Exercise passage >>
* * * * * * * * *

The MD Series comes in eight different two- or four-receptacle models.  They are designed with a toroidal isolation transformer to match the power requirements of a wide variety of equipment. Typical application settings include diagnostic imaging, outpatient care, hospital, dental, laboratory and industrial plants. Key features include:

·       Power range: 250 to 2,400 VA

·       Input Voltage (power cord): 120 or 240 VAC ±10%, 50/60 Hz

·       Output Voltage (receptacle): 120 VAC

·       Voltage Regulation: up to 5% typical

·       Hipot test: input to output: 3000 VAC

·       Operating temperature: 60C max

·       Earth leakage current:  typical 10 uA

Triad’s advanced design creates an “isolated” output voltage that is not referenced to ground. The isolation of the transformer improves safety due to separation from ground, and the fusing and power limitations inherent in the transformer improves the safety of being powered by line energy.

Triad’s MD Series employs a compact toroidal transformer as compared to the hefty El type transformers found in other devices.  Triad’s design and construction helps reduce stray fields, increases power efficiency and minimizes size and weight, as well as providing quieter operation with a noticeably less audible buzz sound. 

This medical isolation transformer is designed and constructed within Class F insulation (155° C) for high performance.  Potential applications include hospital beds, dental chairs and equipment, medical lab equipment, and patient monitoring equipment.


When health and personal wellbeing is at stake, as it often is in medical industry, it is of the utmost importance that equipment functions properly. Medical equipment designed with or supported by approved UL/IEC 60601-1 medical grade isolation transformers is essential for safety and reliability.  

When choosing a medical grade transformer, also be sure to look for more than safety approvals.  The design, construction, materials, quality and testing procedures of the transformer manufacturer can vary significantly and affect performance, reliability and transformer life.

* * * * * * * * *

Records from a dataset
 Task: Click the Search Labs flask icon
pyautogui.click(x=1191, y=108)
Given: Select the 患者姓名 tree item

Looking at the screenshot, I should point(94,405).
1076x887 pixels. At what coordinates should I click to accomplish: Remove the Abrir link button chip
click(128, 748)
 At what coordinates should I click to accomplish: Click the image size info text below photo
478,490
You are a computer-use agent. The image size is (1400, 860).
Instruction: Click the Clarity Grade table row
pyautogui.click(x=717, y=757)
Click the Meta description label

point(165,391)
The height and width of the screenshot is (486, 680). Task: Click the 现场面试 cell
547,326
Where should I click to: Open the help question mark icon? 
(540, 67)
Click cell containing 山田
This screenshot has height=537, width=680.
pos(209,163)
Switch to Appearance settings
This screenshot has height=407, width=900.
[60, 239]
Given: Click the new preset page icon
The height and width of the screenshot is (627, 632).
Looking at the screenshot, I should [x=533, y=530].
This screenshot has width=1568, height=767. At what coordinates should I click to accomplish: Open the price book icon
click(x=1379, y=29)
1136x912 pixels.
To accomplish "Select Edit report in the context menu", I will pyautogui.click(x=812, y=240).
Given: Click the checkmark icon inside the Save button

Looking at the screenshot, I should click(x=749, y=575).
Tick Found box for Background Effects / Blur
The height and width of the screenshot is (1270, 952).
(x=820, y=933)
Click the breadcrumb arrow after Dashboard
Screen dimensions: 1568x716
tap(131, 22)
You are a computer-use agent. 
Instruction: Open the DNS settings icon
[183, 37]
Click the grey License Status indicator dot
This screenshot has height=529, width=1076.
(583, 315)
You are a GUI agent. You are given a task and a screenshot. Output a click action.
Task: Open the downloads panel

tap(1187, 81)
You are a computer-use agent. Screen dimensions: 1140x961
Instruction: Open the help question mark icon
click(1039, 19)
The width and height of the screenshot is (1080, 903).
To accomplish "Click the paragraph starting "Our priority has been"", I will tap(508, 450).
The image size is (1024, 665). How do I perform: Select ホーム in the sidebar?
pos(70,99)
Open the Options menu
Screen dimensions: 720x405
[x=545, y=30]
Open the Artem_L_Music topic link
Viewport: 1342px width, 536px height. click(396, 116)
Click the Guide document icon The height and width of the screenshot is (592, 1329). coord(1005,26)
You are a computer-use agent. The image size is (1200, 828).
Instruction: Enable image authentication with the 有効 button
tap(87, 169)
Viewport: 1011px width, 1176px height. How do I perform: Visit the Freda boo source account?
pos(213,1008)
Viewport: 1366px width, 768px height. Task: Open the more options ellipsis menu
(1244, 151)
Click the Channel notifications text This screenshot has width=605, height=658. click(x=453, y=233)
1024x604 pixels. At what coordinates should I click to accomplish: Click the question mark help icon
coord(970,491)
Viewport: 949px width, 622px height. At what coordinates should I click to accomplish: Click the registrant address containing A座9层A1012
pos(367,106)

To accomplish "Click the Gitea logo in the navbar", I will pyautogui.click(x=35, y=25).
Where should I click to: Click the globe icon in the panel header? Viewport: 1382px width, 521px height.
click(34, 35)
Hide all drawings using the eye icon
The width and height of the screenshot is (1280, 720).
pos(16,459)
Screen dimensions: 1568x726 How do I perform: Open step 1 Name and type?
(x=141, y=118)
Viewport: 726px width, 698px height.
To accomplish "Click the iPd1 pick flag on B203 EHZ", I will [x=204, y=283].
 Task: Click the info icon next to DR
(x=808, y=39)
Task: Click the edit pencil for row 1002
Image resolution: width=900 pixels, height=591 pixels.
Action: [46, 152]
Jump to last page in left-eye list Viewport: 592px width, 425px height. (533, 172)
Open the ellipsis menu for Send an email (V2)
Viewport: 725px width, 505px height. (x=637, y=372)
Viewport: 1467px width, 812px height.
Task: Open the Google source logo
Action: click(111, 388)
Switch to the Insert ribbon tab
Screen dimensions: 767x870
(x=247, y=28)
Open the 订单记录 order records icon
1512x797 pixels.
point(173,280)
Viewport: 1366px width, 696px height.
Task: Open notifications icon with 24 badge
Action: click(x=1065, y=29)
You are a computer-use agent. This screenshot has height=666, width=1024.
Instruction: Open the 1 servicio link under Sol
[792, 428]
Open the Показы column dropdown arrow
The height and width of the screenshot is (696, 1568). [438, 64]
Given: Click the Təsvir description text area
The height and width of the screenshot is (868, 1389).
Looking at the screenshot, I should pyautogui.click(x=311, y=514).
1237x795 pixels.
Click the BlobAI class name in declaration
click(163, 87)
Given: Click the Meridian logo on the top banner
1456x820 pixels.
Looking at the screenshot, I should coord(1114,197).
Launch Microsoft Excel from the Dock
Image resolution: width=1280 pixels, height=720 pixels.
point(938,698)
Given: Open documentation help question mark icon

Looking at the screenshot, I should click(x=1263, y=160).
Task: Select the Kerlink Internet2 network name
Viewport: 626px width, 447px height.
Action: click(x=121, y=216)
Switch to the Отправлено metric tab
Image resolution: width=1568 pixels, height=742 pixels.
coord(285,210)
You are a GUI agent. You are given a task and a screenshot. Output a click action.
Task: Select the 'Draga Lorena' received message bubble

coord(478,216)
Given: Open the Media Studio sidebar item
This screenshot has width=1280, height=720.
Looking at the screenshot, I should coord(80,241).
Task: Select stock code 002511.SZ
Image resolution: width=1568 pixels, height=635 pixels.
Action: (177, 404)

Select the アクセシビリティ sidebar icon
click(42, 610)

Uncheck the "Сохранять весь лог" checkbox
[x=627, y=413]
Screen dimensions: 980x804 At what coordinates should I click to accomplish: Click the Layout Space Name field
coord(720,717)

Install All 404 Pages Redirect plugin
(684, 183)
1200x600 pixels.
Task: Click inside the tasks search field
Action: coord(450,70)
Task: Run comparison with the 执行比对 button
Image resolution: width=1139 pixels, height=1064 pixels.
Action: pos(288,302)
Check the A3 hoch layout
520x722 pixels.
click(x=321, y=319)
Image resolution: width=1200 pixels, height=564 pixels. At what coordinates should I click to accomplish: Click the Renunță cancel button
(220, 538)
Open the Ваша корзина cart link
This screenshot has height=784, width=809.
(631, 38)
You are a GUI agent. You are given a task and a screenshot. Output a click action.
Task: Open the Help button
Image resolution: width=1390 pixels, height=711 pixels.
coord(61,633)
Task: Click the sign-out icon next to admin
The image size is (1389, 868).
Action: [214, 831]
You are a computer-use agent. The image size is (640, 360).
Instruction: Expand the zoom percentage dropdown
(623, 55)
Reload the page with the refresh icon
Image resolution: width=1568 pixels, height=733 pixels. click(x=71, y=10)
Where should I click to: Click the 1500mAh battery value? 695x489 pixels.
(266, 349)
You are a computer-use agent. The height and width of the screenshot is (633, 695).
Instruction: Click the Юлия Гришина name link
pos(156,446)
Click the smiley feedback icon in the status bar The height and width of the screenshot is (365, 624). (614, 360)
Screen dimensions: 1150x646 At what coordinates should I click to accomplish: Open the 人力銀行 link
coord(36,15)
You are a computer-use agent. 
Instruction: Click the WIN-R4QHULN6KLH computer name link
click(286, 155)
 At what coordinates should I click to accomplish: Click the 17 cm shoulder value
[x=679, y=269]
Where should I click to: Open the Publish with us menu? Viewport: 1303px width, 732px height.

* * * * * * * * *

Assigned task 1 >> Reproduce the MD Series description word for word from "Triad’s advanced design" to "audible buzz sound.".
Assigned task 2 >> Name every key feature in the bulleted list of the MD Series description, giving only the feature names and not their values.
These lines have no connection to the MD Series description.

Result 1 >>
Triad’s advanced design creates an “isolated” output voltage that is not referenced to ground. The isolation of the transformer improves safety due to separation from ground, and the fusing and power limitations inherent in the transformer improves the safety of being powered by line energy.

Triad’s MD Series employs a compact toroidal transformer as compared to the hefty El type transformers found in other devices.  Triad’s design and construction helps reduce stray fields, increases power efficiency and minimizes size and weight, as well as providing quieter operation with a noticeably less audible buzz sound.

Result 2 >>
Power range
Input Voltage (power cord)
Output Voltage (receptacle)
Voltage Regulation
Hipot test
Operating temperature
Earth leakage current